Издать книгу

Художник не человек

Совсем другое существо: прямоходящее, говорящее, но не Homo Sapiens. По крайней мере типичный, зазнавшийся представитель вида с верхотуры эволюции от собрата отказывается, отмахивается, выдавливает хоронить за церковную оградку. И если зорко всмотреться, внезапных отличий действительно набирается достаточно.

Поэт, художник, философ – гоминид ускользающий, существующий в параллельной реальности, дымчатой, полуматериальной. Он никогда не будет понят обывателем и мещанином. Да те заведомо и не осилят «Дар» Набокова в дерзновенной попытке раздуплить, хотя бы приблизиться.

Человек творческий всё никак не уймется, ему всегда неуютно, бытие вокруг несовершенно и вызывает море критики, все истории ещё не рассказаны, да и никогда не будут, ни одна мысль не додумана до конца, ведь тогда она остановится и умрет от неподвижности, стухнет как стоячая вода.

Внутри такой непоседливой особи всегда есть лакуна, пустота, которую та тщетно пытается наполнить любым созиданием, главное – рождать что-то новое, не существовавшее допрежь.
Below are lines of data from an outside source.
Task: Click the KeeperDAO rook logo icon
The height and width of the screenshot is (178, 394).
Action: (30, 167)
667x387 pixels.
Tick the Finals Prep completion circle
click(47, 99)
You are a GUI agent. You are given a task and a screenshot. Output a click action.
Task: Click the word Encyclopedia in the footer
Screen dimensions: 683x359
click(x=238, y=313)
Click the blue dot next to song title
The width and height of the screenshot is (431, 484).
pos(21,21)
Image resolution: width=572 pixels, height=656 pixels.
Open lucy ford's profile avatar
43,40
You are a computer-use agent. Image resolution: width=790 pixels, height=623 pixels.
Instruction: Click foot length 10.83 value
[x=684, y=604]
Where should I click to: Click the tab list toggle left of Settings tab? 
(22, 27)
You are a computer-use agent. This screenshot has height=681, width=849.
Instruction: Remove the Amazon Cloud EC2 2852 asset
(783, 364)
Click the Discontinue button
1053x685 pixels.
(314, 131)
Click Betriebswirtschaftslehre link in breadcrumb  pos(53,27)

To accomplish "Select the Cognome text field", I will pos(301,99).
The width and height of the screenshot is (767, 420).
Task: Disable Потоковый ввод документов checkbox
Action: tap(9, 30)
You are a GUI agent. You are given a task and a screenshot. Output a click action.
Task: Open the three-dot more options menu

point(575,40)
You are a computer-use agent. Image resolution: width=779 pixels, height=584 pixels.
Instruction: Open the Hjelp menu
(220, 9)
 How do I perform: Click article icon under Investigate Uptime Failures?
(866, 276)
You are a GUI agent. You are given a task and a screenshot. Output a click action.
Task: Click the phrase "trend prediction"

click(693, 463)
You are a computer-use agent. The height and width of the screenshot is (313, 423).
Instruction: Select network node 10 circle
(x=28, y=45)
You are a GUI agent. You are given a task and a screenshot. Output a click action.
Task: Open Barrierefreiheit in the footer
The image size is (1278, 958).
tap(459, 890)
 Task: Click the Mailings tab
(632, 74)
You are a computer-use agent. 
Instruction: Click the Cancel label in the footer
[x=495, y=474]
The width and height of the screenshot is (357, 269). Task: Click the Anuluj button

Этот бездонный колодец нельзя залить – всё растекается, фонтанирует вовне, но колючий мир обогащается живительной влагой каждого беспокойного выдумщика, одержимого изобретателя, ненасытного колдуна.

КлассическийHomo Sapiens, он же мещанин, совсем другой: добропорядочный, изученный, понятный.

Каждый день мещанин тащится на работу (которую, как правило, ненавидит), мучится там с 9-ти до 6-ти, спешит домой, жрет водку на ужин, после привычно, споро трахает постылую жену ради поддержания статуса да крепкого здорового сна и считает свою жизнь нормальной. Правильной, единственно возможной. И любого, живущего иначе, думающего, чувствующего иначе, озабоченного совсем другим кругом задач и проблем, считает дурачком, над которым можно беззлобно потешаться, но не за что уважать.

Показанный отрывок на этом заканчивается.